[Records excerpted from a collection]
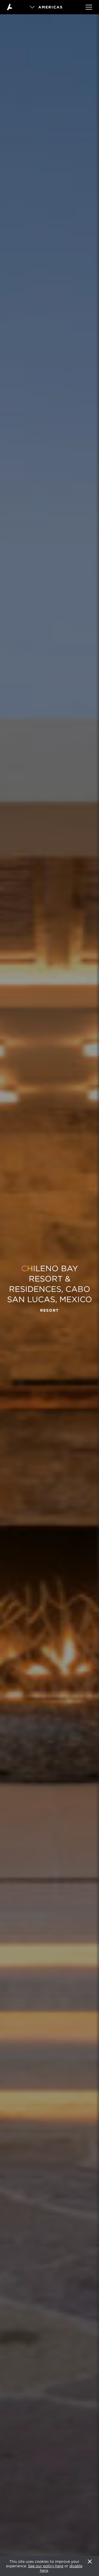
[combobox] (49, 6)
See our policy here (45, 2566)
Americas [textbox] (50, 7)
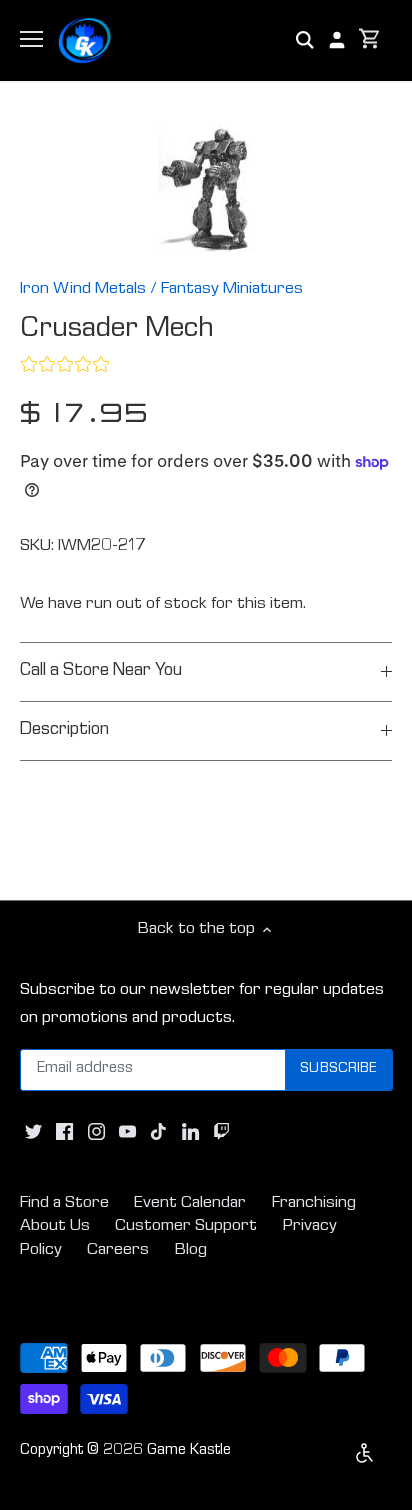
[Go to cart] (370, 40)
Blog (191, 1250)
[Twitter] (33, 1133)
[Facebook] (64, 1133)
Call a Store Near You (101, 671)
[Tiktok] (158, 1133)
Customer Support (186, 1226)
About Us (55, 1226)
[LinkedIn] (190, 1133)
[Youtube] (127, 1133)
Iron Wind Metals (83, 289)
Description (64, 730)
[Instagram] (96, 1133)
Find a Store (64, 1203)
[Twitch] (221, 1133)
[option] (206, 188)
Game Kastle (189, 1451)
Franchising (314, 1203)
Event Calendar (190, 1203)
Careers (118, 1250)
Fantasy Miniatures (232, 289)
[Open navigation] (31, 39)
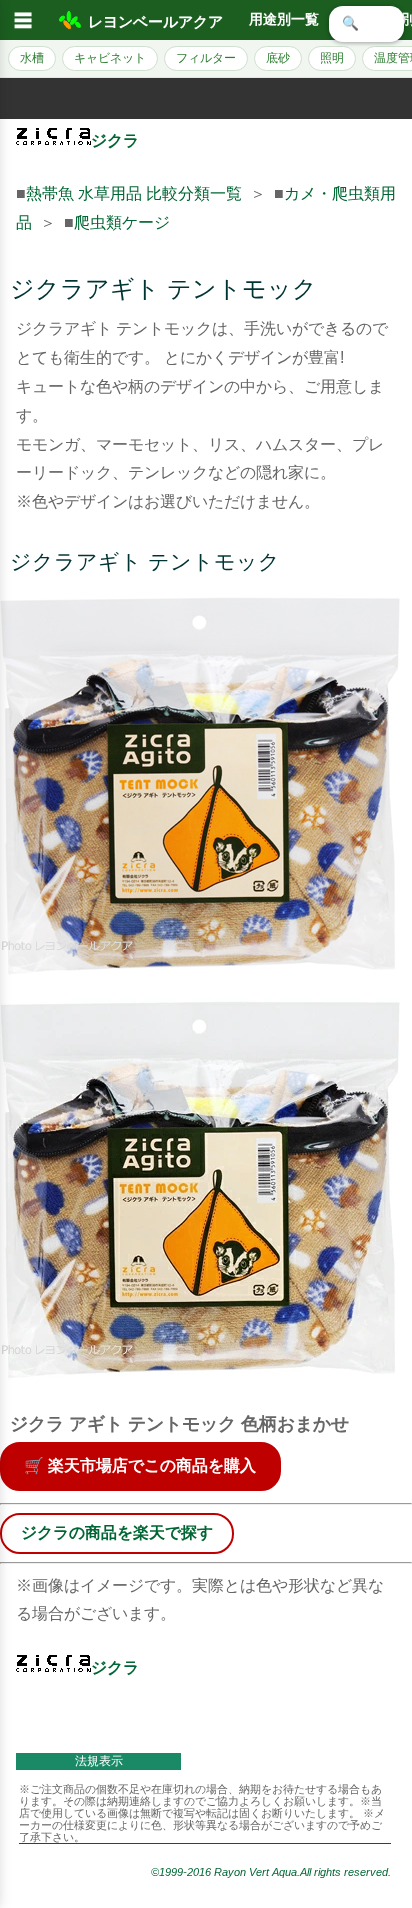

■ EXERCISE REQUIREMENTS: The copy should match the records above exactly, except that pictures are dropped.

■ RESULT:
[combobox] (49, 6)
See our policy here (45, 2566)
Americas [textbox] (50, 7)
[Go to cart] (370, 40)
Blog (191, 1250)
[Twitter] (33, 1133)
[Facebook] (64, 1133)
Call a Store Near You (101, 671)
[Tiktok] (158, 1133)
Customer Support (186, 1226)
About Us (55, 1226)
[LinkedIn] (190, 1133)
[Youtube] (127, 1133)
Iron Wind Metals (83, 289)
Description (64, 730)
[Instagram] (96, 1133)
Find a Store (64, 1203)
[Twitch] (221, 1133)
[option] (206, 188)
Game Kastle (189, 1451)
Franchising (314, 1203)
Event Calendar (190, 1203)
Careers (118, 1250)
Fantasy Miniatures (232, 289)
[Open navigation] (31, 39)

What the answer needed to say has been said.